Here we give a small example in which it is beneficial to use the option `as_free`

to model positive semidefinite variables as free variables. We focus on the constraints. Suppose you want to solve a semidefinite program with the constraint that

\[\begin{align*} \langle Y, A(x) \rangle \end{align*}\]

is nonnegative on a union of $k$ semialgebraic sets

\[\begin{align*} G_i = \{x \in \mathbb{R}^n : g_j^i(x) \geq 0, j=1, \ldots, m_i\} \end{align*}\]

and suppose that these semialgebraic sets are archimedean, so that we can use Putinar's theorem. Then this translates into $k$ sum-of-squares constraints; one for each semialgebraic set.

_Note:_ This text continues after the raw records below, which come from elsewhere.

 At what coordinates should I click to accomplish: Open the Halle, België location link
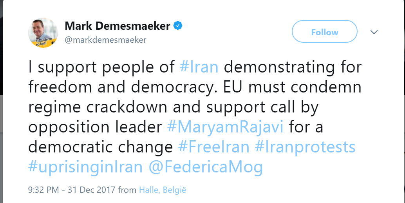click(163, 190)
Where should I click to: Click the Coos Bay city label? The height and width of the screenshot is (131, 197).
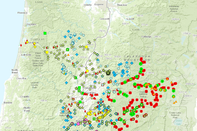(x=22, y=78)
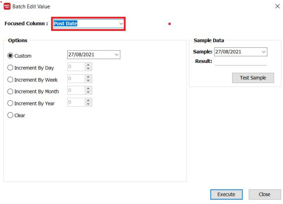283x204 pixels.
Task: Close the Batch Edit Value dialog window
Action: [x=277, y=7]
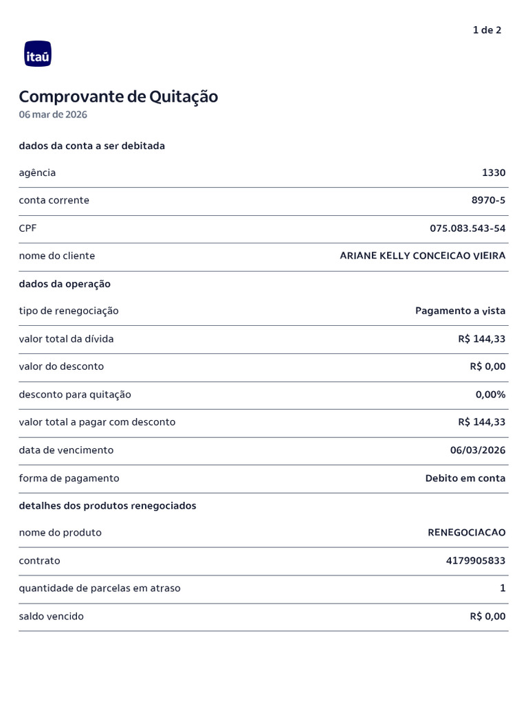This screenshot has width=528, height=704.
Task: Select the valor total da dívida amount
Action: click(482, 339)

Assuming that the low-rank matrix `A`

is defined before, as well as the polynomials `g[i][j]`

, the basis `sosbasis[i][j]`

of the correct degrees and the sample points `samples`

, this gives the code

```
constraints = []
for i=1:k
psd_dict = Dict()
psd_dict[Block(:Y)] = A
for j=1:m[i]
psd_dict[Block((:sos,i,j))] = LowRankMatPol([-g[i][j]], [sosbasis[i][j]])
end
push!(constraints, Constraint(0,psd_dict,Dict(), samples))
end
```

Since the positive semidefinite matrix variable $Y$ occurs in every constraint, the corresponding cluster contains $k \cdot |S|$ constraints after sampling, where $|S|$ is the number of samples. To split this into $k$ clusters of $|S|$ constraints, we use the option `as_free`

to model $Y$ as free variables:

```
polprob = LowRankPolProblem(false,obj, constraints)
sdp = ClusteredLowRankSDP(polprob; as_free = [:Y])
```

This adds auxilliary free variables $X_{ij}$, adds the constraints $X_{ij} = Y_{ij}$, and replaces the $Y_{ij}$ in the constraints by $X_{ij}$. Then the only positive semidefinite variables in the polynomial constraints are the sums-of-squares matrices, which causes each sums-of-squares constraint to be assigned to its own cluster.